Vedo l’attrezzo da cucina “sous-vide” che spunta: il controllo della temperatura, indispensabile per il suo lavoro, è ancora un po’ naive, ma i risultati mi dicono che funziona.

Si, perchè Daniel, in una intervista che recentemente ha dato, si definisce come fondatore e CEO di Handsonfilm, una società che produce pellicole fotografiche, gestisce un laboratorio di sviluppo di negativi sia B&W che colore, oltre ad organizzare laboratori e workshop. Quello che non ha aggiunto è che ne è anche l’unico factotum e dipendente: comincia a lavorare nel primo pomeriggio e stacca la mattina alle 6, quando io esco per la mia routine di sport.

 

 

Una passione, prima che un lavoro, ma affrontata con intelligenza e sensibilità, creandosi una buona base di affezionati clienti nei 3 anni di vita di questa sua avventura. Una passione ereditata dalla madre, che anni fa gestiva un micro-laboratorio di sviluppo e stampa, quando prima la fotografia digitale, e poi la diffusione dei telefonini, hanno spazzato via un mercato che dava spazio a diversi piccoli artigiani qui a Singapore.

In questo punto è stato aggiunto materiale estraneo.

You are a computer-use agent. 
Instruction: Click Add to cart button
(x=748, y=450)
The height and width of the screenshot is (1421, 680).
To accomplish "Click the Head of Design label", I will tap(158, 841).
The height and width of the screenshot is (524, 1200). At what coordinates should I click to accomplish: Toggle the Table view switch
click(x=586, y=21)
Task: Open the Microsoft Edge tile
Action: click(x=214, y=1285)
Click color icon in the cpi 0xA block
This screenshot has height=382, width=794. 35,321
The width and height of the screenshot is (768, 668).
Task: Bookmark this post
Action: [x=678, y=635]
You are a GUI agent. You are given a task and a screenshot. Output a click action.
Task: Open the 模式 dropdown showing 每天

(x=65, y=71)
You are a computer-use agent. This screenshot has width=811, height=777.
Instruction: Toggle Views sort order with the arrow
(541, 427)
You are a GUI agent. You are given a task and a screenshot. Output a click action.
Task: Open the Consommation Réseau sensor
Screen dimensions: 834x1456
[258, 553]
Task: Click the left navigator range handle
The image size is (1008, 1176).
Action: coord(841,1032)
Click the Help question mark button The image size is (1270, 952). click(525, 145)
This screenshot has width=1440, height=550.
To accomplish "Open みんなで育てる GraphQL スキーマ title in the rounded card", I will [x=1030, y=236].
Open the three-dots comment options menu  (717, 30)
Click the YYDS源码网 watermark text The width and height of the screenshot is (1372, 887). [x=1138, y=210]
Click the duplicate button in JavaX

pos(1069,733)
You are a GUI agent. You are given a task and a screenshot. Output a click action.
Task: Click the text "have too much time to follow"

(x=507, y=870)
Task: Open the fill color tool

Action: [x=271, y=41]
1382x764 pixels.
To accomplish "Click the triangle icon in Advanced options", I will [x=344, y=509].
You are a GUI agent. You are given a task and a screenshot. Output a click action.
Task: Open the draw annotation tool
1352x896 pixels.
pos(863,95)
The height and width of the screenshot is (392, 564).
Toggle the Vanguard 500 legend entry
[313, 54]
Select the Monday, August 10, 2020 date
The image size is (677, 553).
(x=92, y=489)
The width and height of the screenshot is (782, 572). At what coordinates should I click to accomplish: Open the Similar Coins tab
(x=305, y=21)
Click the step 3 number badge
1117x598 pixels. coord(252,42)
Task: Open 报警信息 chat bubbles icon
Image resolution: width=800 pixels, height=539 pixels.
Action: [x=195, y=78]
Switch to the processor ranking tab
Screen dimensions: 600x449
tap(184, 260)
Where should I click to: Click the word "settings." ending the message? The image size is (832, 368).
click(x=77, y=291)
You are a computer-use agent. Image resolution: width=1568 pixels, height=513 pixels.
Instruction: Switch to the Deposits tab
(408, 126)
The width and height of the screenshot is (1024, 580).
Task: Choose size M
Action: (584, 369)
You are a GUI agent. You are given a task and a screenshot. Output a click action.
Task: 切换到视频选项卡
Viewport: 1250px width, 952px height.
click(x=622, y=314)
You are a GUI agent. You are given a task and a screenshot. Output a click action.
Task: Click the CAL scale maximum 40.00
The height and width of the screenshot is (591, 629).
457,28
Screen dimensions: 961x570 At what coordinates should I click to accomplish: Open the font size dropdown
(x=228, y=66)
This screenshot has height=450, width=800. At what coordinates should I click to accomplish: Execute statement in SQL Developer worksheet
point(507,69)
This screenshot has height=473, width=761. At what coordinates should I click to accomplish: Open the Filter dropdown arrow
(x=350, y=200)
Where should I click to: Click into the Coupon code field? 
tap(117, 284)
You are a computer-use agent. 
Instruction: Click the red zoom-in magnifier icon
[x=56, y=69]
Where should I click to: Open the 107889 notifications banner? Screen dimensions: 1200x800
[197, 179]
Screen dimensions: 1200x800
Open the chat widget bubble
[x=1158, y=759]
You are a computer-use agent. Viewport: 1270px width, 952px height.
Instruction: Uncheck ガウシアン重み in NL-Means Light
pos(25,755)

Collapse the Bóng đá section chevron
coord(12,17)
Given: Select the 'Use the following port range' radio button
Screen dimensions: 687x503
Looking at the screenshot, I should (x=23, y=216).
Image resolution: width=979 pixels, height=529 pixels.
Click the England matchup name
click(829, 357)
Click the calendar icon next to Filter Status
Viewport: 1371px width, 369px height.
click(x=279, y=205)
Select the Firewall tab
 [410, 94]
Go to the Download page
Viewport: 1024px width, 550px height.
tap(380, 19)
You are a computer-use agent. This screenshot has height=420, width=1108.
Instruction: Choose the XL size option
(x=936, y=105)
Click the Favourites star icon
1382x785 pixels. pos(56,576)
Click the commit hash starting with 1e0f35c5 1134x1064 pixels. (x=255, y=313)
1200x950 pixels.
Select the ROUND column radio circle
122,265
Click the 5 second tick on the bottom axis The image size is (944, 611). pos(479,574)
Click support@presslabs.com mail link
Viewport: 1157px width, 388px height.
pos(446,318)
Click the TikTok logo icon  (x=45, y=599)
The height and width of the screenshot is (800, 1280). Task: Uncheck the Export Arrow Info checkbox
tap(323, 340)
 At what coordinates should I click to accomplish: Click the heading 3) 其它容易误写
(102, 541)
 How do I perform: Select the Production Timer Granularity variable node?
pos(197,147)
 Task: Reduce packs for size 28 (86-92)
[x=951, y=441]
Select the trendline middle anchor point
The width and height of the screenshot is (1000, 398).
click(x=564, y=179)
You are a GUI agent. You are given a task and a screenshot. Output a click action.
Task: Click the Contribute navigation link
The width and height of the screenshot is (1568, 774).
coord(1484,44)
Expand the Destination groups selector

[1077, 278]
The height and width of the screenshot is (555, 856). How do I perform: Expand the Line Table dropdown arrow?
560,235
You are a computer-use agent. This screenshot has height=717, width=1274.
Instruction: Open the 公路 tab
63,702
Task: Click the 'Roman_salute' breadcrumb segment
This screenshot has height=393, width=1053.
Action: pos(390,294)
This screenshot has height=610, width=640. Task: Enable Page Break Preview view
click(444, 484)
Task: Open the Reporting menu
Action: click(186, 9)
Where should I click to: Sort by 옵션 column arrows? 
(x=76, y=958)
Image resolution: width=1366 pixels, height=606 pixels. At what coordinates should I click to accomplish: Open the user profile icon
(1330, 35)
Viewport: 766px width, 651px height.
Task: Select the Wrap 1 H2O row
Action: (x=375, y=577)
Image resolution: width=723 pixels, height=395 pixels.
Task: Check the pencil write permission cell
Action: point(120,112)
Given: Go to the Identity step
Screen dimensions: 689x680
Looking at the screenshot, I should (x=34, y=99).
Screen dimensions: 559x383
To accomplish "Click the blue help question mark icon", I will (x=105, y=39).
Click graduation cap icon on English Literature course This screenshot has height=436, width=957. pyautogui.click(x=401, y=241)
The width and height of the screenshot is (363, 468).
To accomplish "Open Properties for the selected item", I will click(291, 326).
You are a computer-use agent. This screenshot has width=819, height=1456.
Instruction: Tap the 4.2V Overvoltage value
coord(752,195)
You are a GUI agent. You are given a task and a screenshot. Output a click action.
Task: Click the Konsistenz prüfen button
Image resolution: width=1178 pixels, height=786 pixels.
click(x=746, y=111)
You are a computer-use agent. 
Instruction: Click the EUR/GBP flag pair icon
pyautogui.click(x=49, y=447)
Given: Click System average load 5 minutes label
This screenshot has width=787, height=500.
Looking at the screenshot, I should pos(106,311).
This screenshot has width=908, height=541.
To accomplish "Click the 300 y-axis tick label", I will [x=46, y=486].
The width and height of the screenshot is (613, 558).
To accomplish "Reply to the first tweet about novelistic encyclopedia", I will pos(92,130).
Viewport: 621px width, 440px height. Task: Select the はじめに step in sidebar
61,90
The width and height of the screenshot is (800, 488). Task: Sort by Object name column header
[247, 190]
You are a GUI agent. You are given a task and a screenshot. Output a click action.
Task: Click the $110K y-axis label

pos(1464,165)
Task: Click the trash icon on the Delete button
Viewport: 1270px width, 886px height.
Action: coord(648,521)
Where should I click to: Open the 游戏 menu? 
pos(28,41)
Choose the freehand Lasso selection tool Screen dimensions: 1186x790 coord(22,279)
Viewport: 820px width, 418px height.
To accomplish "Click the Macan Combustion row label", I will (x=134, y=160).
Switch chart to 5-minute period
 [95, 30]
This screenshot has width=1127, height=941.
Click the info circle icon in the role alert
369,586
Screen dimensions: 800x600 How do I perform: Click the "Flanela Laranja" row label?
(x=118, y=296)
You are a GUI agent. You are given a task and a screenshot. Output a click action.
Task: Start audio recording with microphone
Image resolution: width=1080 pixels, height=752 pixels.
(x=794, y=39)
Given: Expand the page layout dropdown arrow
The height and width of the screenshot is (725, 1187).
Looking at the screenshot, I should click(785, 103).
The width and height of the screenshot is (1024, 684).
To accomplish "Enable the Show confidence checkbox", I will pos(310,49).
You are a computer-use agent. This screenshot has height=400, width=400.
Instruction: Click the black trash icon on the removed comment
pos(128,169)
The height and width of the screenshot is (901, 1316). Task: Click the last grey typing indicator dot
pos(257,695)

Bello il contesto che ha creato, dalla “deposit box” dove lasci i tuoi rullini, in piccoli sacchetti da freezer, scrivendoci sopra il tuo nome o account Instagram/Carousel, all’insegna al neon, al divano e paio di sedie (ma molto più spesso ci si siede per terra), che ti invitano a fare due chiacchiere sulla passione che accomuna soprattutto i giovani qui. Bella la tranquillità con la quale Daniel ti accoglie e bello incontrare altri individui anacronistici come me, che portano appese al collo una cacofonia di macchine e obiettivi, accomunati solo dal fatto di montarci dentro una pellicola

Abbiamo messo anche in piedi dei “film walking tours”, durante i weekend: workshop guidati da un grosso tizio pelato, che si snodano nei quartieri più tradizionali di Singapore come Little India, Chinatown e Katong. Diventano, per i locali, l’occasione di scoprire parti della loro città, e soprattutto per vincere timidezza e ritrosia che hanno nell’affrontare i soggetti in strada. A Maggio, per festeggiare i tre anni di attività di Handsonfilm ci sarà anche un concorso fotografico sul tema del mantenere documentata e viva una parte di questa città che sta velocemente cambiando.

Foto? Ovvio gli originali siano su pellicola (una Kodak Tmax100, che malgrado sia scaduta da tempo, mi ha graziato delle attenzioni nell’ averla conservata in frigo), scattati dalla mia Signora Tedesca a Telemetro preferita, la M7 con il suo vetro Summa Cum Lux 35mm.